NGC | Catalog
CatalogResourcesSpeech to Text Notebook

Speech to Text Notebook

Logo for Speech to Text Notebook
Description
End to End workflow for speech to text training with TLT and deployment using Jarvis.
Publisher
NVIDIA
Latest Version
v1.0
Modified
April 4, 2023
Compressed Size
33.88 KB

Automatic Speech Recognition

ASR, or Automatic Speech Recognition, refers to the problem of getting a program to automatically transcribe spoken language (speech-to-text). Our goal is usually to have a model that minimizes the Word Error Rate (WER) metric when transcribing speech input.
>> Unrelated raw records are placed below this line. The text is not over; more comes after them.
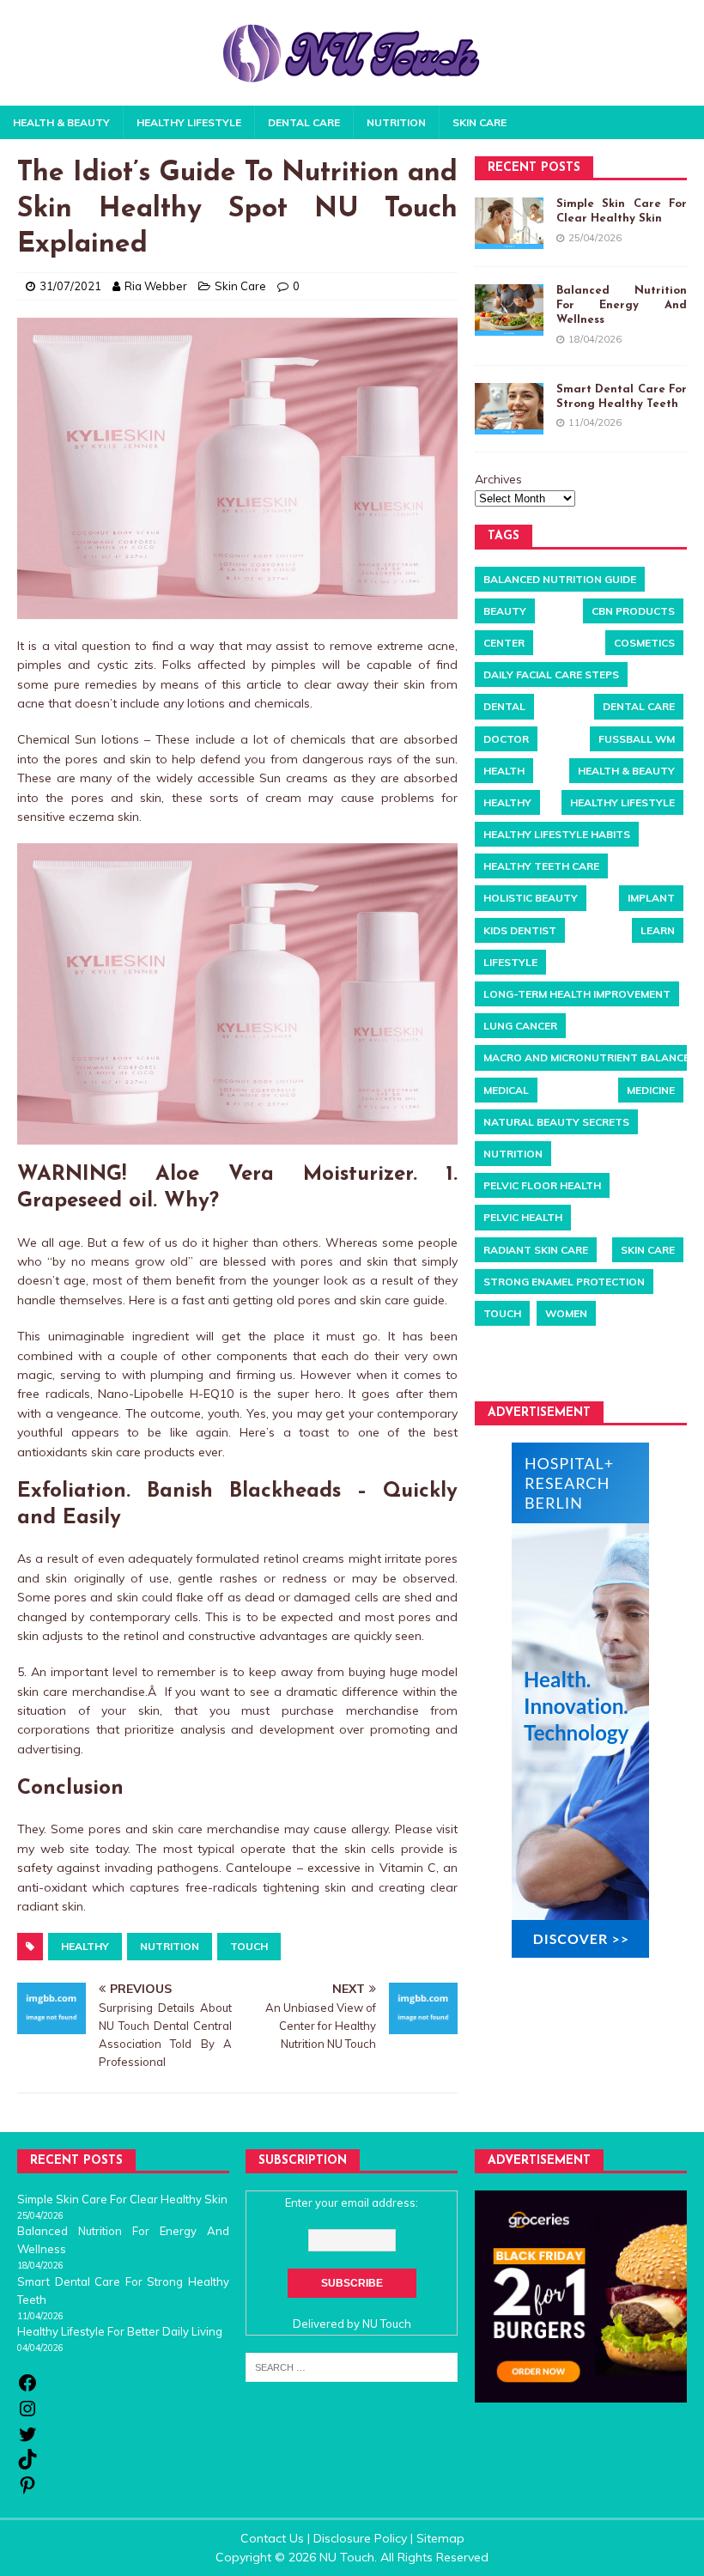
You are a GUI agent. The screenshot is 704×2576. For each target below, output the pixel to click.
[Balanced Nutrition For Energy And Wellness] (509, 310)
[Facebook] (27, 2389)
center (504, 642)
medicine (651, 1090)
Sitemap (440, 2538)
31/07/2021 (70, 286)
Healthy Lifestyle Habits (556, 834)
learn (657, 930)
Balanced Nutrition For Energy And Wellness (621, 305)
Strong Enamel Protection (564, 1281)
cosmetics (644, 642)
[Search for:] (352, 2366)
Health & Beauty (61, 122)
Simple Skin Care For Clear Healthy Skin (122, 2199)
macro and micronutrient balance (586, 1057)
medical (506, 1090)
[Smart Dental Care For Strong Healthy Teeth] (509, 408)
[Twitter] (27, 2440)
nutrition (169, 1946)
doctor (506, 738)
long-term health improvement (577, 993)
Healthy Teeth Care (541, 866)
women (566, 1313)
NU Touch (386, 2323)
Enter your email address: (351, 2202)
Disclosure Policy (360, 2538)
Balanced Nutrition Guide (559, 579)
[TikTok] (27, 2465)
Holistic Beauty (530, 897)
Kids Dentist (519, 930)
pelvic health (522, 1217)
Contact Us (272, 2538)
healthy (85, 1946)
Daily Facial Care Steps (551, 674)
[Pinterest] (27, 2491)
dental (504, 706)
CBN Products (633, 611)
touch (249, 1946)
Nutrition (396, 122)
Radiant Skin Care (535, 1249)
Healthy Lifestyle (189, 122)
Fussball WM (636, 738)
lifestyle (510, 962)
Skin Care (479, 122)
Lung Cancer (520, 1025)
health (504, 770)
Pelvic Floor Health (542, 1185)
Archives (498, 479)
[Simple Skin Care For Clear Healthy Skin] (509, 223)
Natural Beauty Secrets (556, 1121)
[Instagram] (27, 2414)
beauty (504, 611)
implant (651, 897)
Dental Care (304, 122)
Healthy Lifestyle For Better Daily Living (119, 2331)
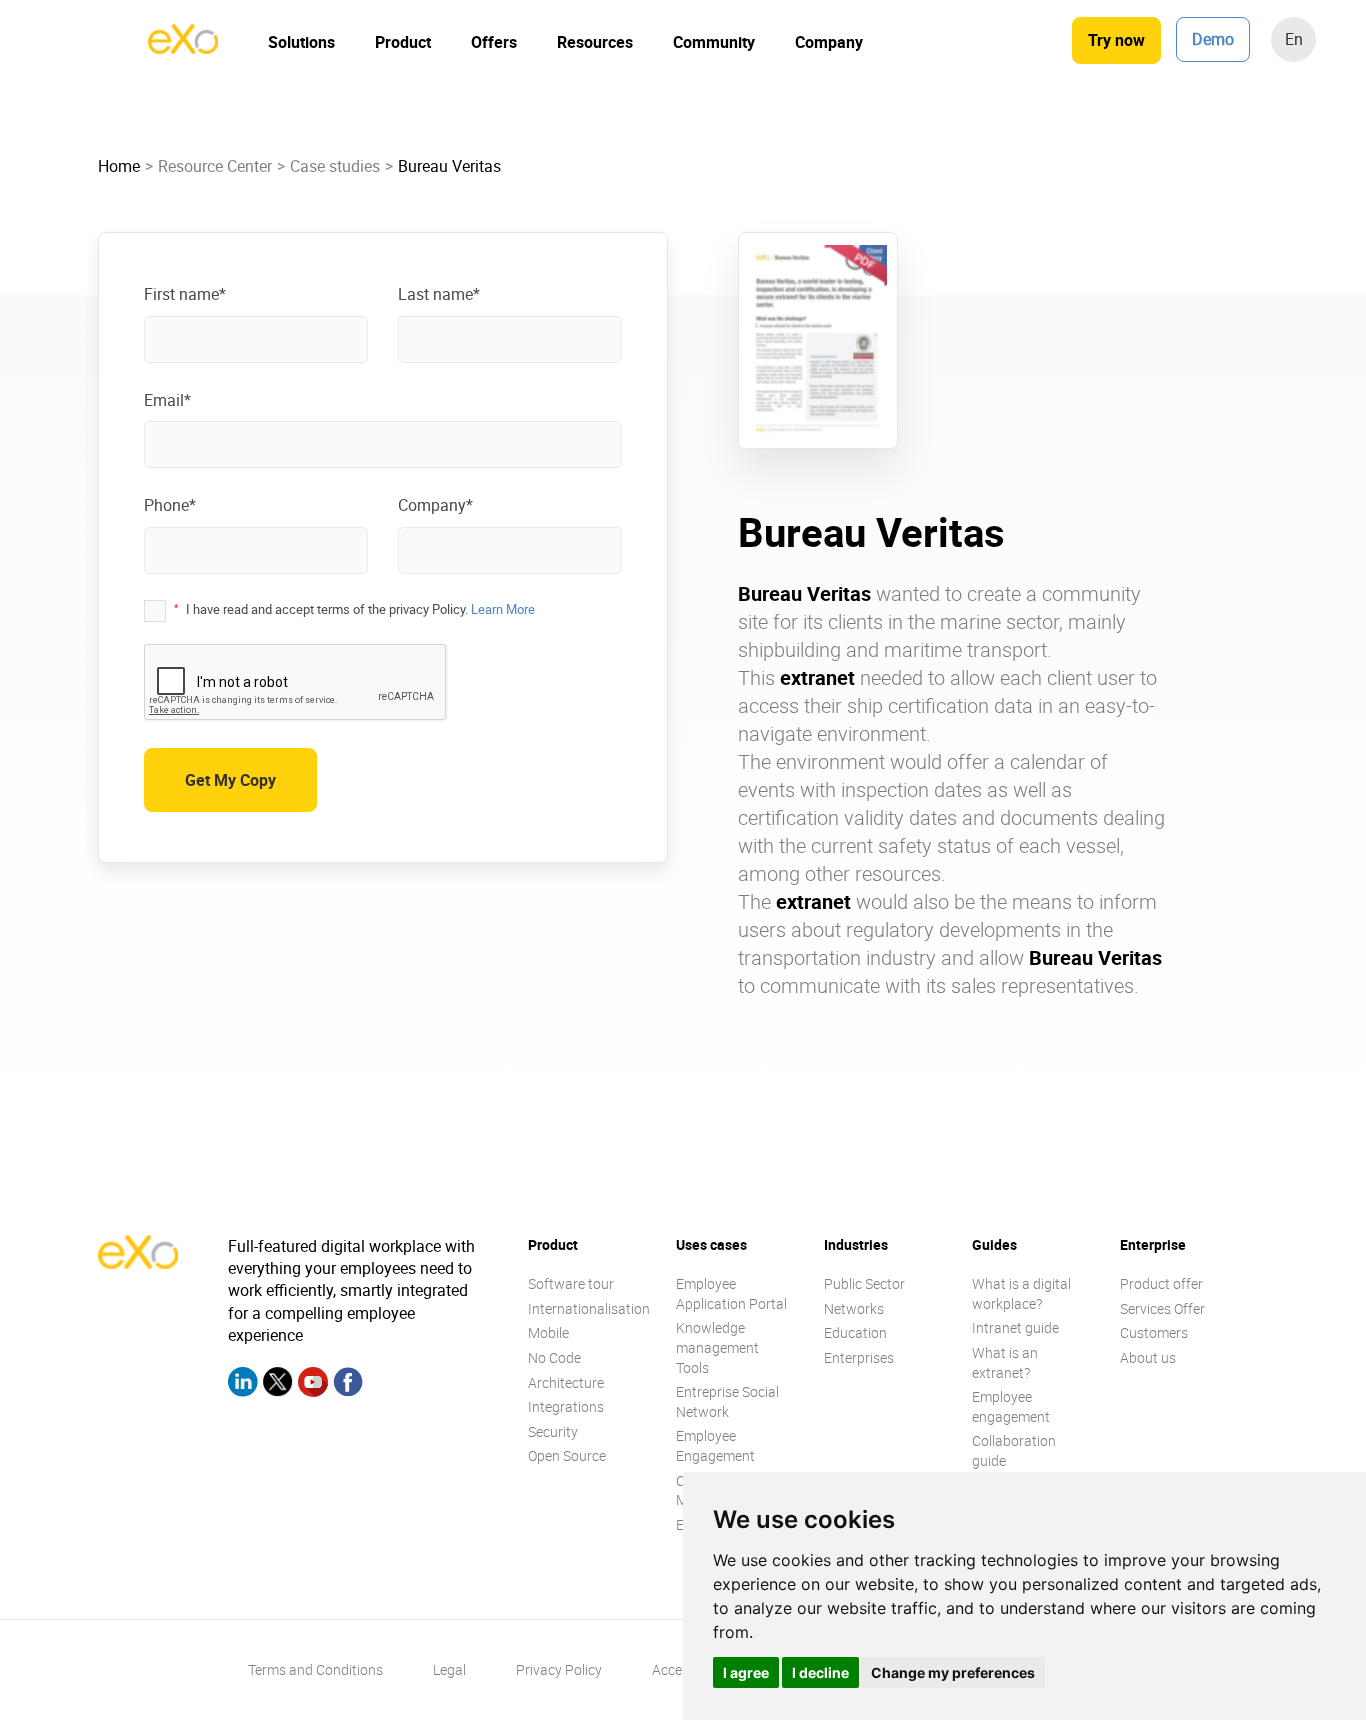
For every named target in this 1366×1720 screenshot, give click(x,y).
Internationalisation (589, 1308)
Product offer (1161, 1283)
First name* (185, 294)
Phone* (170, 505)
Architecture (566, 1382)
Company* (435, 505)
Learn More (503, 609)
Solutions (301, 42)
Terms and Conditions (315, 1669)
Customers (1154, 1332)
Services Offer (1162, 1308)
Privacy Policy (559, 1669)
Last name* (439, 294)
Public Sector (864, 1283)
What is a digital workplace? (1021, 1293)
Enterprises (859, 1357)
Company (829, 42)
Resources (595, 42)
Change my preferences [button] (953, 1672)
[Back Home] (183, 48)
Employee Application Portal (731, 1293)
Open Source (567, 1455)
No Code (554, 1357)
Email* (167, 400)
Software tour (571, 1283)
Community (714, 42)
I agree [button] (746, 1672)
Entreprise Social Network (727, 1401)
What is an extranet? (1005, 1362)
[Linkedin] (243, 1384)
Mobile (548, 1332)
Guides (994, 1244)
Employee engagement (1011, 1406)
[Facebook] (348, 1384)
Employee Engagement (715, 1445)
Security (553, 1431)
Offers (494, 42)
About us (1148, 1357)
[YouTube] (313, 1384)
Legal (449, 1669)
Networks (854, 1308)
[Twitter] (278, 1384)
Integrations (566, 1406)
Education (855, 1332)
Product (403, 42)
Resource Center (215, 166)
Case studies (335, 166)
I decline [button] (820, 1672)
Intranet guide (1015, 1327)
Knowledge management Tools (717, 1347)
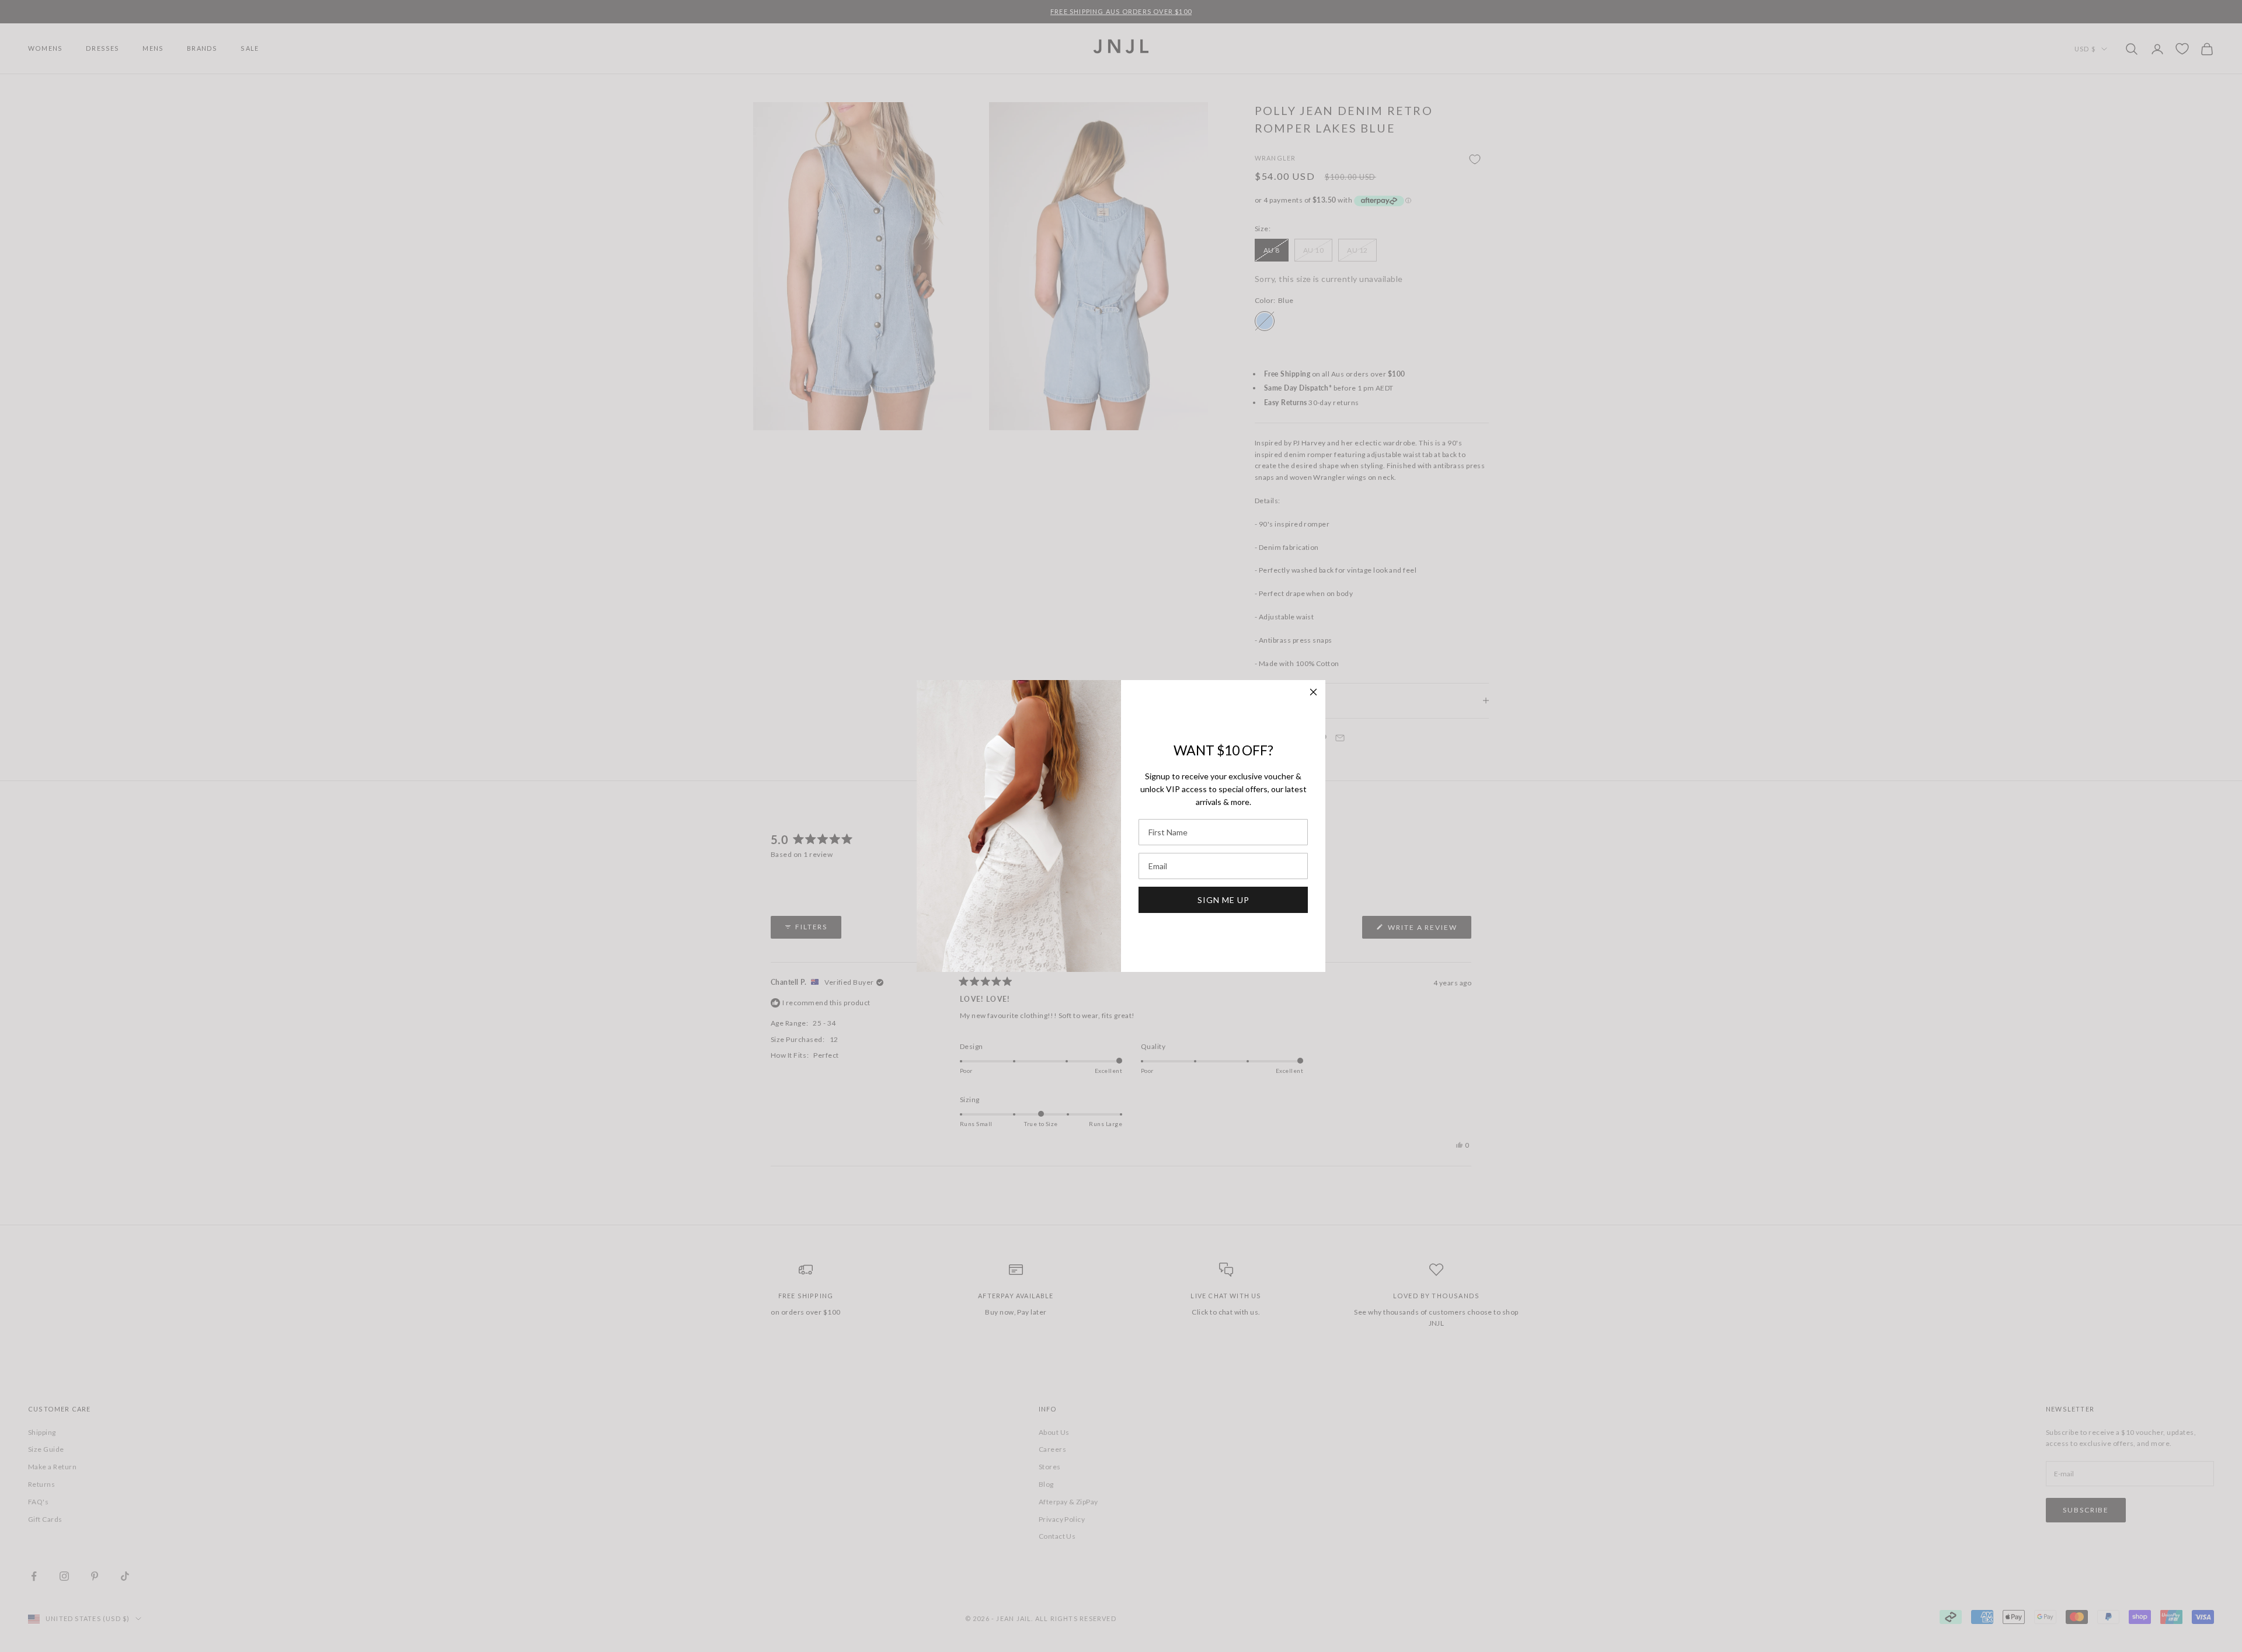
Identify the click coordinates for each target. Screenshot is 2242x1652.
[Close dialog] (1313, 692)
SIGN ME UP (1223, 900)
In other words, given some audio file (e.g. a WAV file) containing speech.

The best place to get started with TLT - ASR would be the TLT - ASR jupyter notebooks sample enclosed in this sample. This resource has two notebooks included.

  1. Training: Sample workflow for training an ASR model and export the model to a .ejrvs file
  2. Deployment: Sample workflow to consume the .ejrvs file and deploy it to Jarvis.

If you are a seasoned Conversation AI developer we recommend installing TLT and referring to the TLT documentation for detailed information.

Pre-Requisites

Please make sure to install the following before proceeding further:

  • python 3.6.9
  • docker-ce > 19.03.5
  • docker-API 1.40
  • nvidia-container-toolkit > 1.3.0-1
  • nvidia-container-runtime > 3.4.0-1
  • nvidia-docker2 > 2.5.0-1
  • nvidia-driver >= 455.23

Note: A compatible NVIDIA GPU would be required.

Installation

We recommend that you install TLT inside a virtual environment. The steps to do the same are as follows

virtualenv -p python3 <name of venv>
source <name of venv>/bin/activate
pip install jupyter notebook # If you need to run the notebooks

TLT is python package that is hosted in nvidia python package index. You may install by using python’s package manager, pip.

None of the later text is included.